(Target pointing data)
========================================

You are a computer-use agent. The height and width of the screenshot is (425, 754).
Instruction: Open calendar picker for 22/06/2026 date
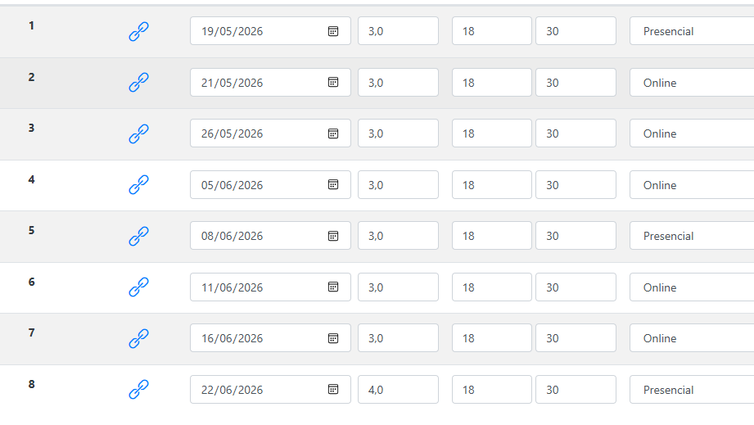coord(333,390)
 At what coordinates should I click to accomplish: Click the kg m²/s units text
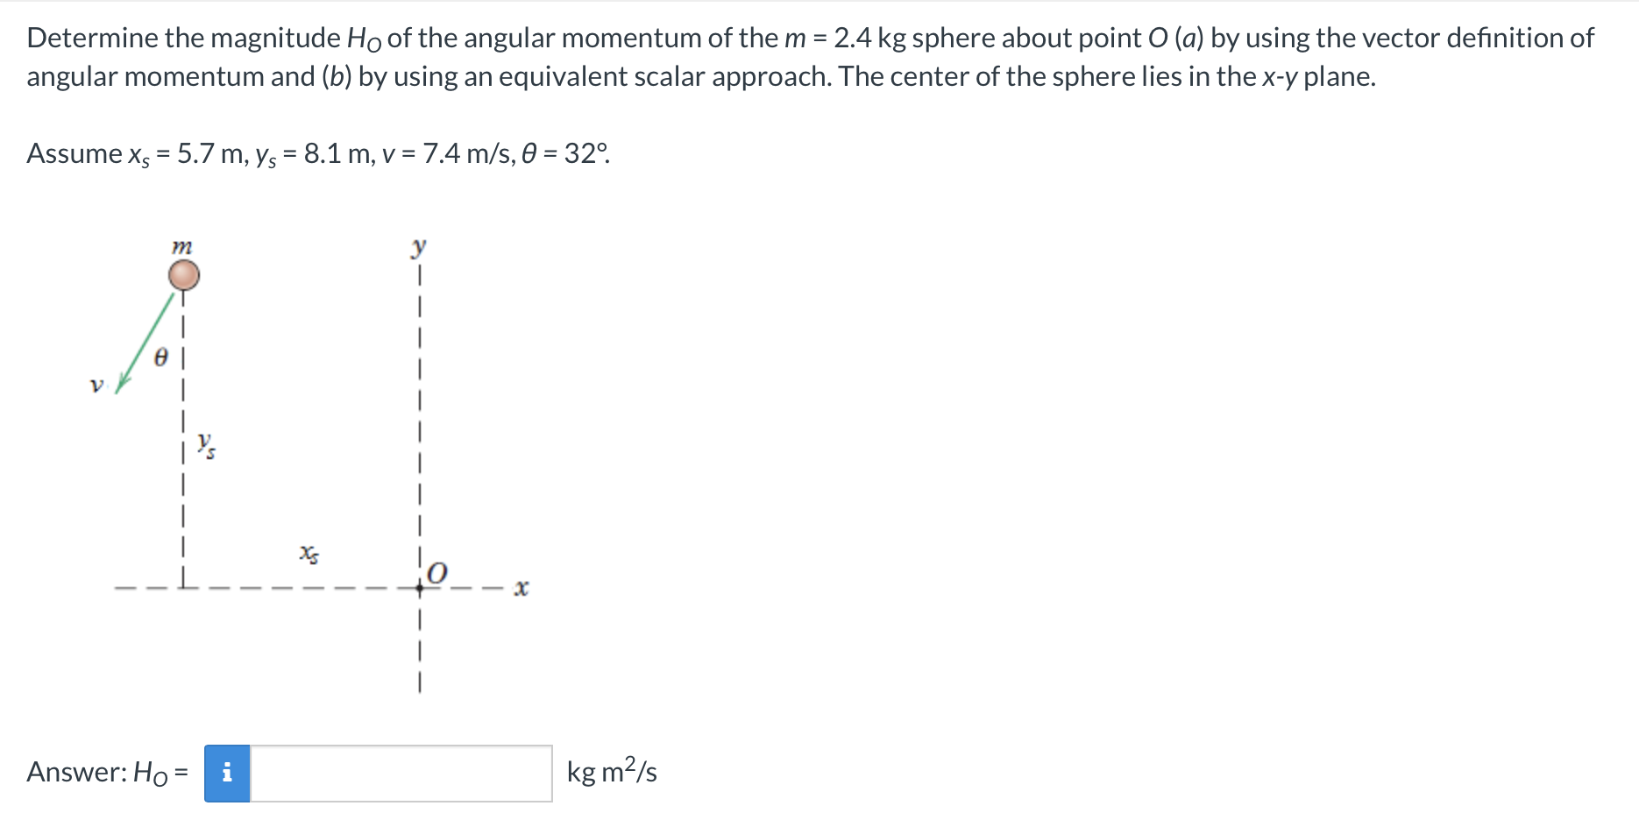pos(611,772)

========================================

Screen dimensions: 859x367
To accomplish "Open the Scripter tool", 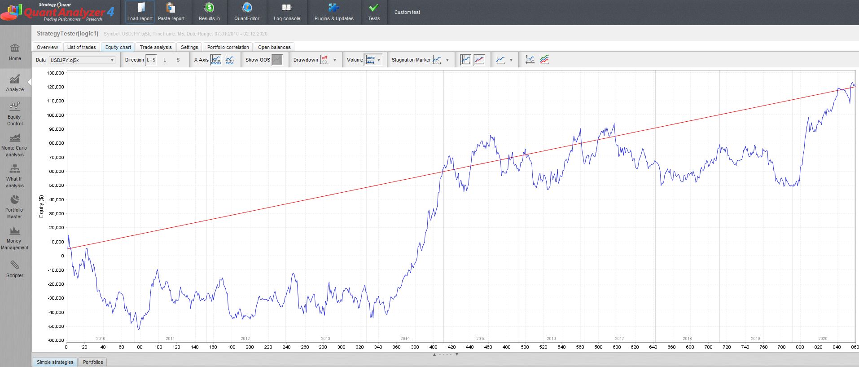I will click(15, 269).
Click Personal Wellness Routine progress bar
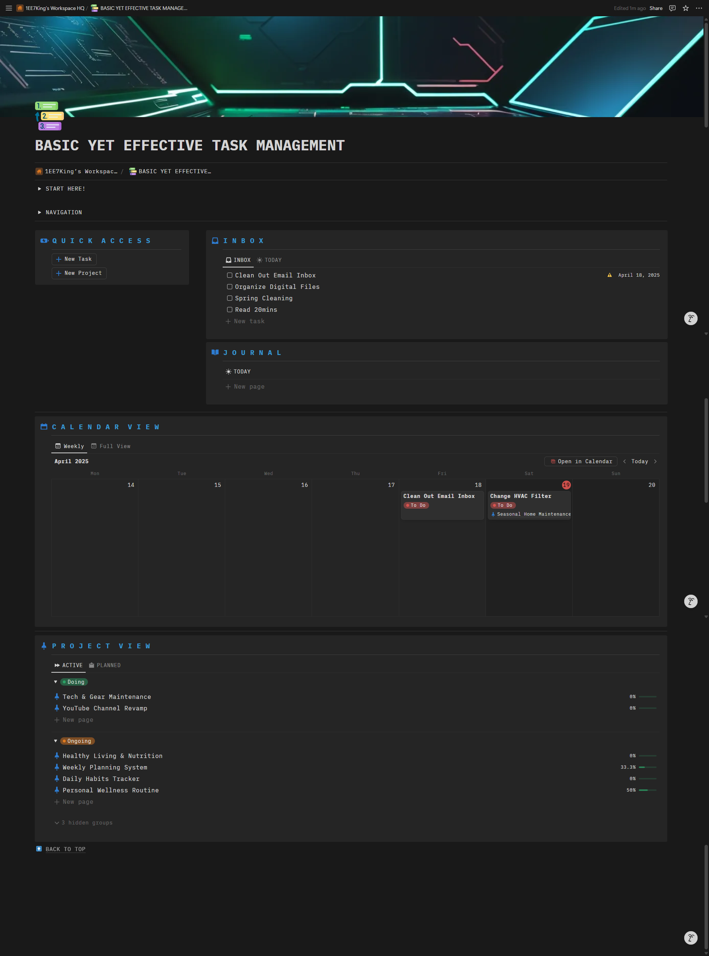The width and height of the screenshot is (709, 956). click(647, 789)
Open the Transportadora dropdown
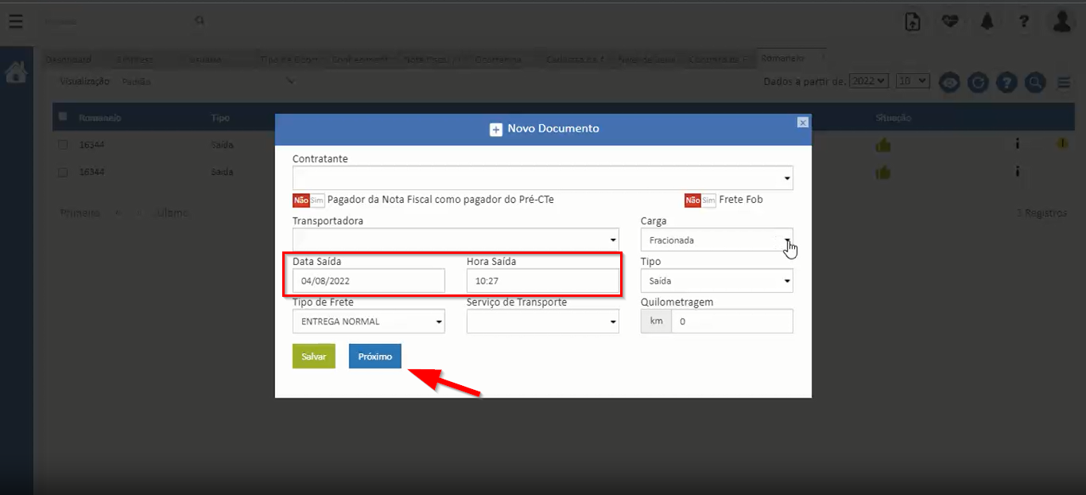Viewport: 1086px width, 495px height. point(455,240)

========================================

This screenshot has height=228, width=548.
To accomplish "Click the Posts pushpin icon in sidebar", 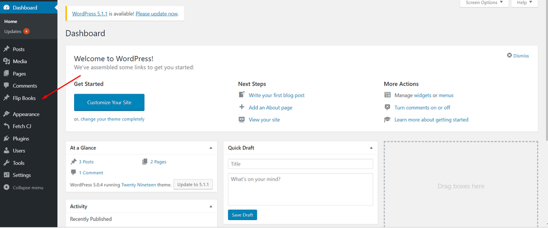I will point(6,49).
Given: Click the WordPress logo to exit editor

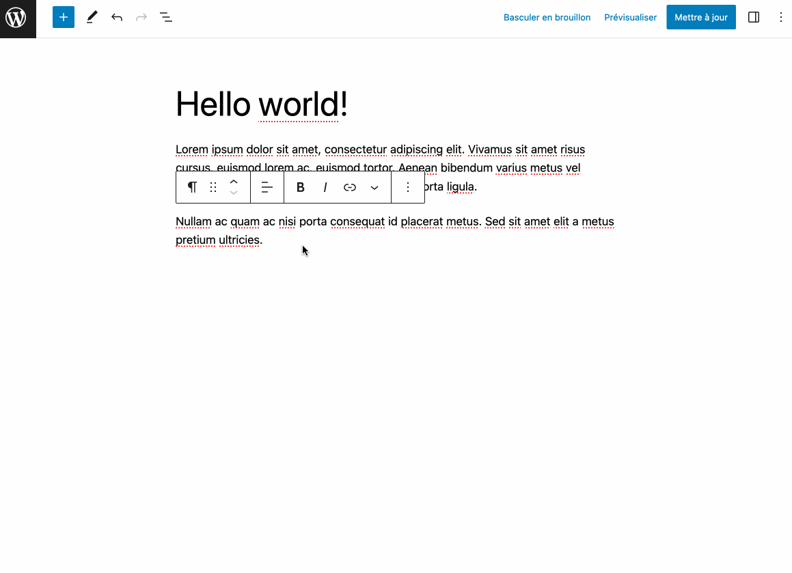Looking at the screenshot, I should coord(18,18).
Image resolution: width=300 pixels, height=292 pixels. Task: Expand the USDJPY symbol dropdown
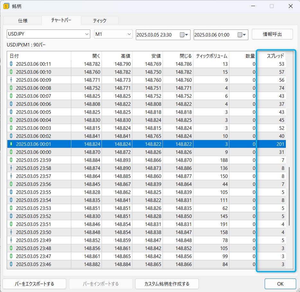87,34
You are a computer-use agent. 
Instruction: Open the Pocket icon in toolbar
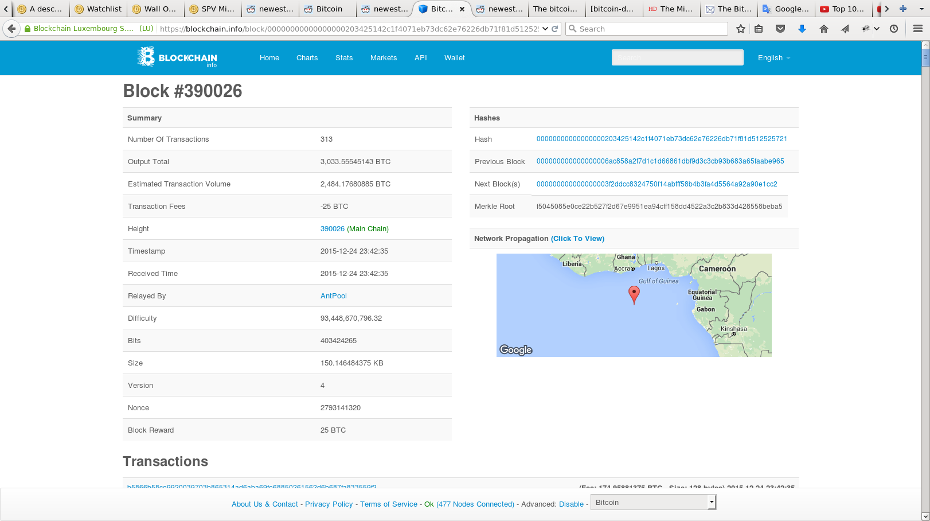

========================================

Copy the records starting with the line that contains "At what coordinates" and going on through the line that contains "pos(611,772)", leaving every word unchanged except the coordinates in the answers. Multiply each of those coordinates by 1.9, round to a whole number with halves rounded up, and omit the pictures.

 At what coordinates should I click to accomplish: Click the kg m²/s units text
pos(1161,1467)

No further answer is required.